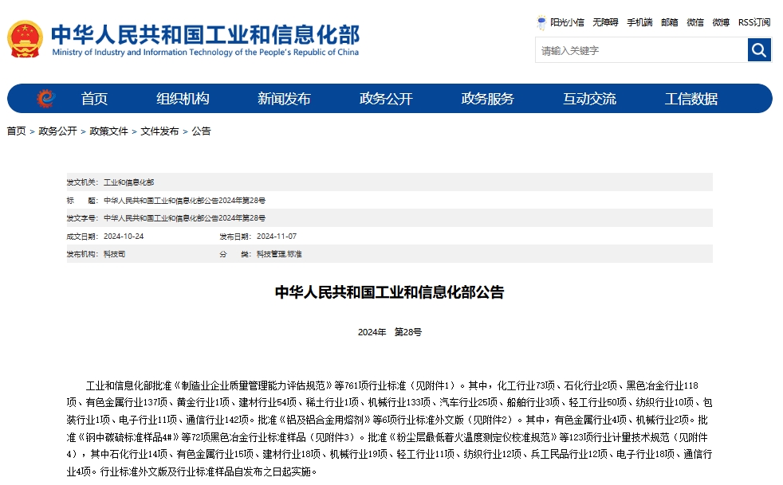Click the 邮箱 link in header
This screenshot has height=485, width=783.
(x=670, y=22)
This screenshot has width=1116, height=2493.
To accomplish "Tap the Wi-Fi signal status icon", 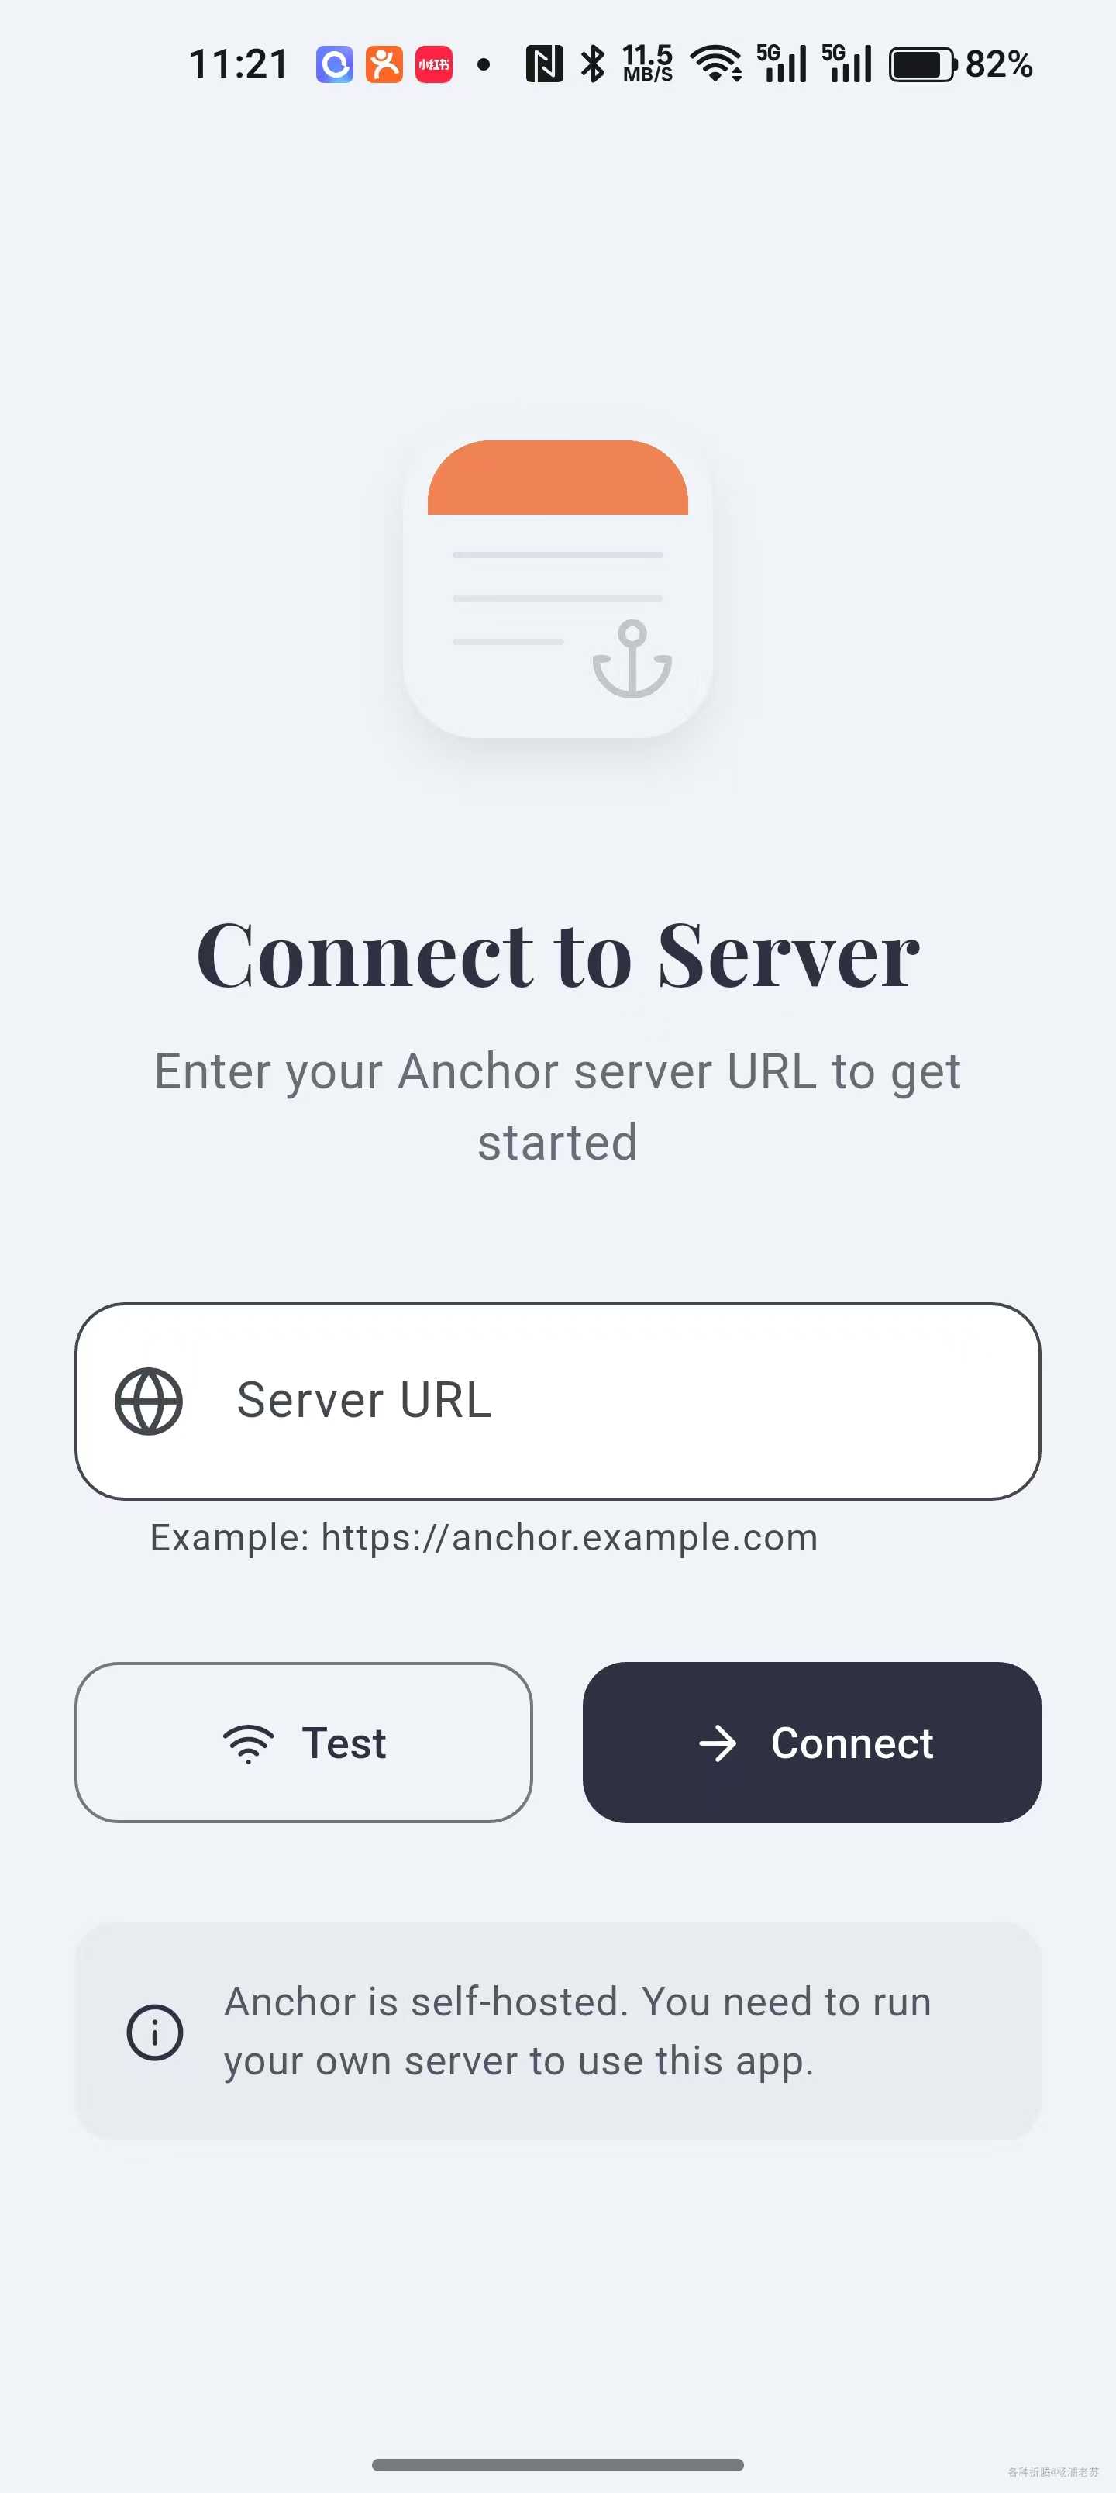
----
From the items above, select every line that contains the word "width" and copy each such line in full.

This screenshot has height=485, width=783.
This screenshot has width=1116, height=2493.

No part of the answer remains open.